Max subscribers Angel McDaniel and Constance Simon alleged in a suit filed last year that HBO discloses to Facebook the content they watch on top of other personally identifiable information without consent. Meta hasn’t been named in any of the complaints.

Numerous streaming providers, including Hulu, ESPN and AMC Networks, have been sued for alleged violations of the VPPA over the last decade, with a judge ruling in favor of Hulu in 2015 that it’s not liable because it didn’t knowingly transmit data to Facebook. The scope of the video privacy law remains contested.

In April, a federal judge dismissed a suit against Scripps Network alleging a violation of the VPPA, though that case involved a different set of circumstances. U.S. District Judge P. Kevin Castel found that consumers who subscribed to HGTV.com’s newsletter aren’t covered by the law because they aren’t considered “subscribers.” Scripps stressed that subscribers to the newsletter didn’t purchase goods or services from HGTV.

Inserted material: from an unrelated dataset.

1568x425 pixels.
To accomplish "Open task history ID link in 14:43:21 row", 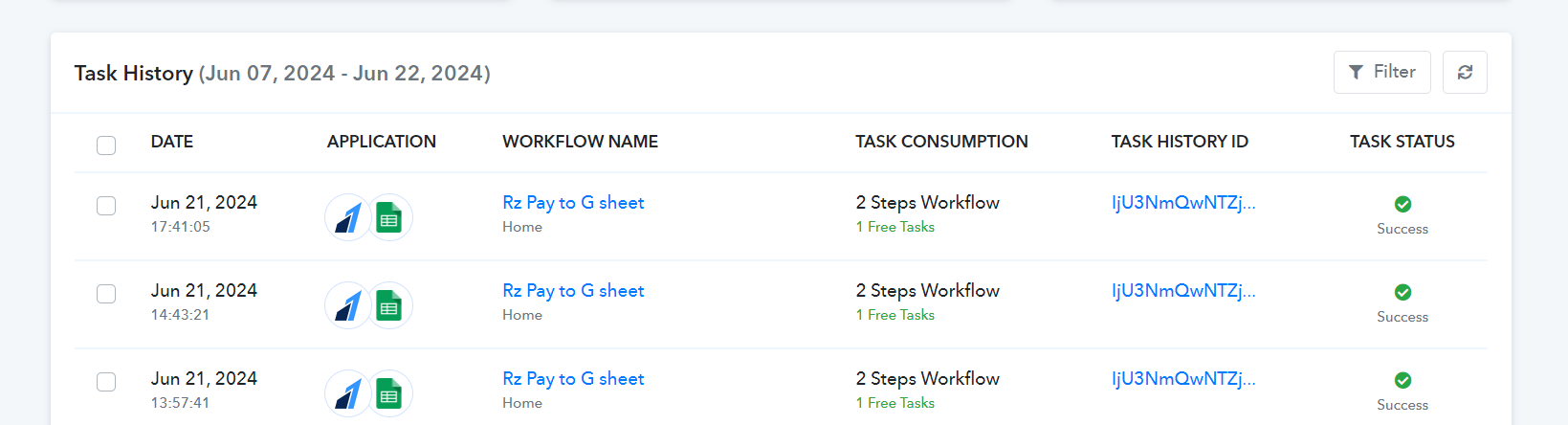I will tap(1183, 290).
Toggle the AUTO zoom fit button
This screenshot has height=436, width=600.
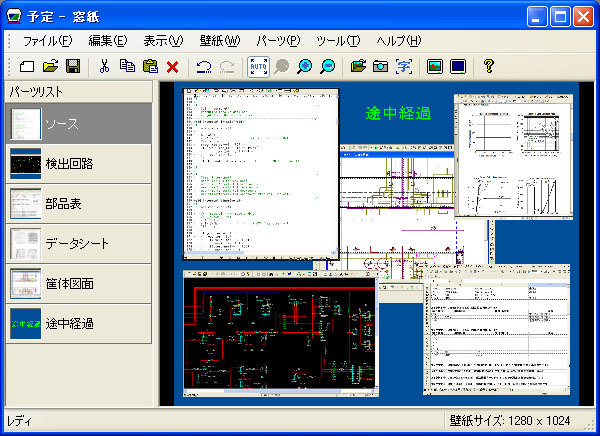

The ruling bolstered arguments from defendants in identical cases that simply because a business is engaged in the sale or rental of video materials or services doesn’t mean that all of its products are within the scope of the law. A federal judge held in a suit accusing AMC of violating the law that “an individual must do more than simply take advantage of a provided service – even if doing so alone allows a provider to access her information – in order to have acted as a ‘subscriber’ of the provider.”

HBO and Warner Bros. Discovery didn’t immediately respond to requests for comment.